Her iki hadis de aslında hadis rivayet ederken  araştırma ve kesin kanaat edinmenin (taharri ve tesebbüt) gereğini bildirmektedir. İmam Nevevî merhum, delil olarak kullanıldıkları bu özel alana değil, anlamlarının genelliğine bakarak bu iki hadisi, anlatılacak veya hikâye edilecek sözlerin doğruluğunu tesbite teşvik konusunda zikretmiştir.

Birinci hadis, duyduğu her sözü herhangi bir araştırma yapmadan nakleden insanın bu yaptığının yalan söylemek anlamına geldiğini çok kesin bir şekilde ortaya koymaktadır. Bu sebeple insanı, duyduklarını nakletmeden önce, onların doğru olup olmadığını iyice araştırmaya teşvik etmektedir. Zira yalan söylememiş olmanın yolu, duyulanları iyice tahkik etmekten geçer.

"Ben duyduğumu söylüyorum" savunması sorumluluktan kurtulmak için yetmez. Herkes her duyduğunu nakledecek olursa, ortalık yalan dolandan geçilmez hale gelir.

Duyulan her haberin veya sözün araştırılması "yalancı durumuna düşmemek için" gerekli olunca, özellikle Hz. Peygamber sallallahu aleyhi ve sellem'den nakledilen hadisler konusunda mutlaka çok ince araştırmalar yapmak gerekecektir.

Hadisin bu noktadaki çağrısını ve tehdidini farketmiş olan meşhur hadisçi Beğavî, onu Mesâbihü's-sünne adlı eserinde (I,155), i'tisam bölümünde zikretmiştir. Böylece o, Hz. Peygamber sallallahu aleyhi ve sellem'den nakledilen hadislerin ince bir tetkikten geçirilmesi, bizzat Hz. Peygamber sallallahu aleyhi ve sellem'e ve sünnete bağlılığın gereği olduğunu göstermek istemiştir.

2 YALANCIDAN BİRİ

İkinci hadiste Efendimiz sallallahu aleyhi ve sellem, yalan olduğunu zannettiği bir sözü, tetkik etmeden kendisinden nakleden kimsenin, yalancılardan olduğunu bildirmektedir. Hadisin bazı rivayetlerinde "iki yalancıdan biri olur" buyurulmaktadır. Yalancılardan biri o sözü uyduran kişi, ötekisi de şüphelenmesine rağmen hiç bir araştırma yapmadan o sözü öylece nakleden kimsedir.

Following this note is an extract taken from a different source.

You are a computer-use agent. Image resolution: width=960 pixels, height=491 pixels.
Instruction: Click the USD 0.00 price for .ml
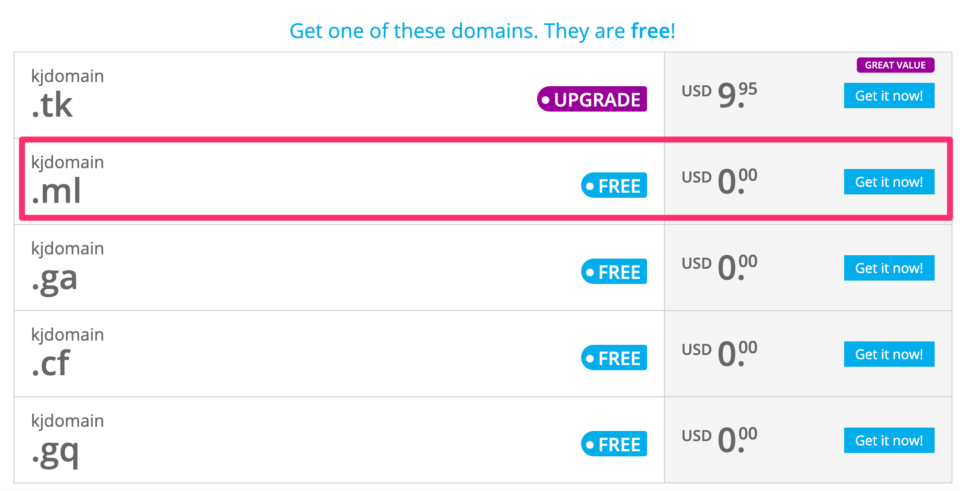[720, 181]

Bile bile Hz. Peygamber sallallahu aleyhi ve sellem adına yalan söyleyen kişinin, cehennemdeki yerlerine hazırlanması gerektiği yine Peygamberimiz sallallahu aleyhi ve sellem tarafından bildirilmiştir. Burada ise yalan olmasından şüphelendiği sözü araştırmadan Peygamber namına nakleden kişinin, rivayet farklılığına göre, ya "iki yalancıdan biri" ya da "yalancılardan biri" olduğu açıklanmaktadır.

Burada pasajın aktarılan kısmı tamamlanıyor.